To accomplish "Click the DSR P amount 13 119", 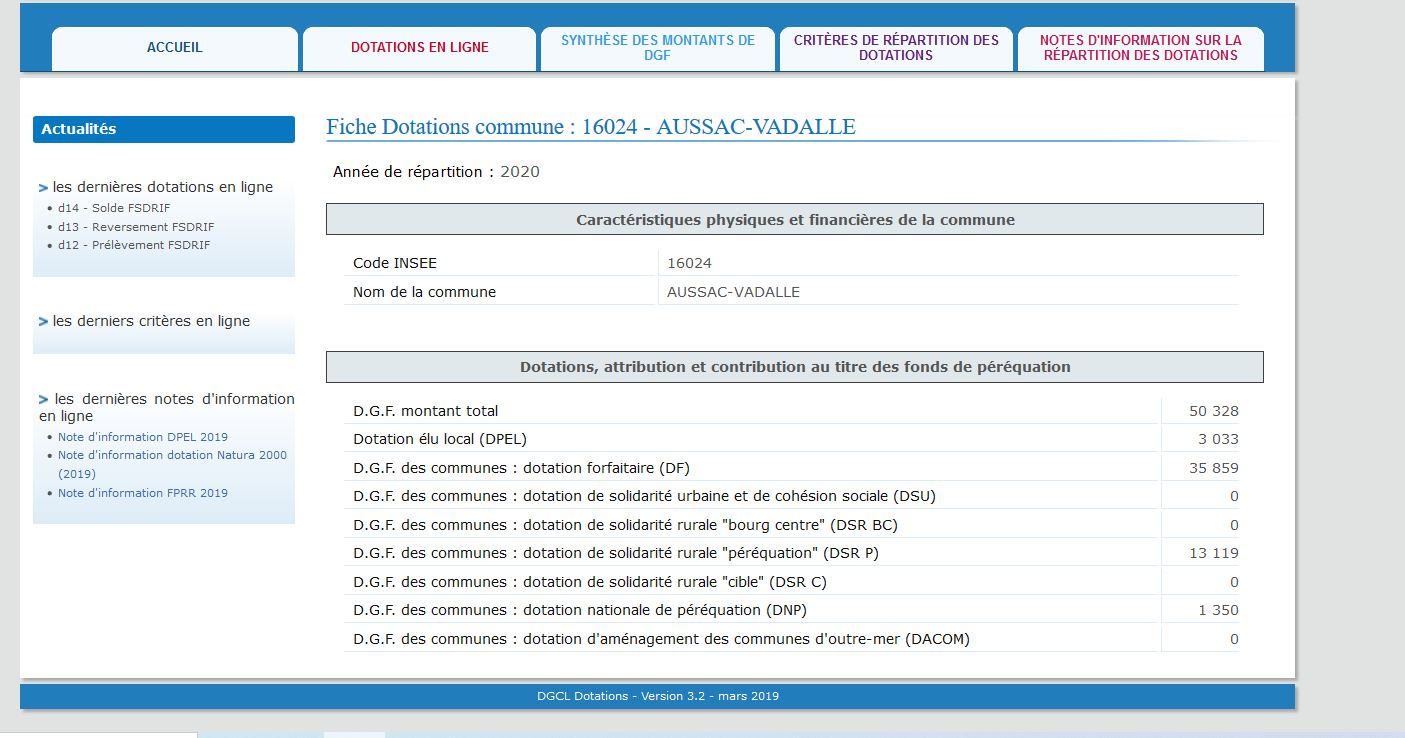I will point(1213,553).
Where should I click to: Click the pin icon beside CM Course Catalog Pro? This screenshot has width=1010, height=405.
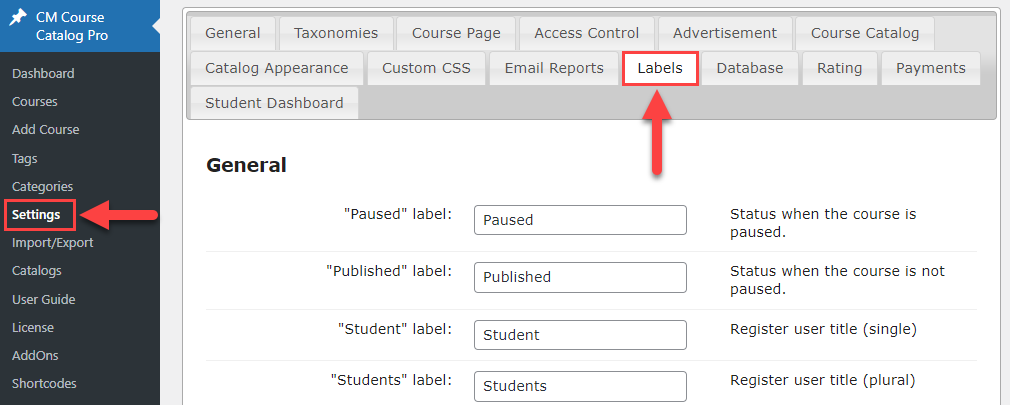pos(19,16)
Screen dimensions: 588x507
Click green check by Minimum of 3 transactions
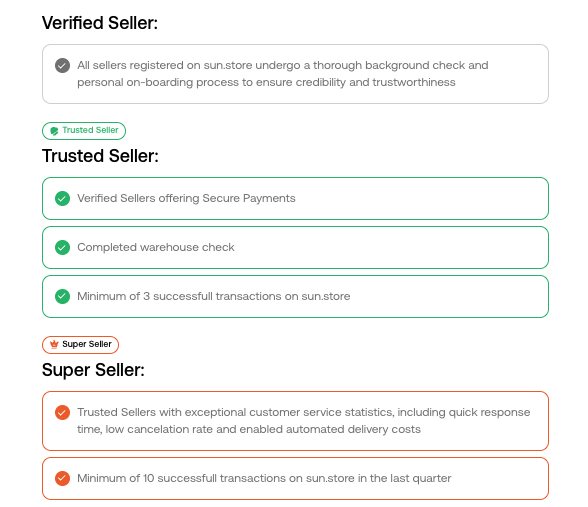pos(62,296)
--*--
REQUIREMENTS: Print the stretch of the records from the line containing "Screen dimensions: 588x507" through the end of the records, leaving out the pictures.

IN RESPONSE:
Screen dimensions: 588x507
Click green check by Minimum of 3 transactions
pos(62,296)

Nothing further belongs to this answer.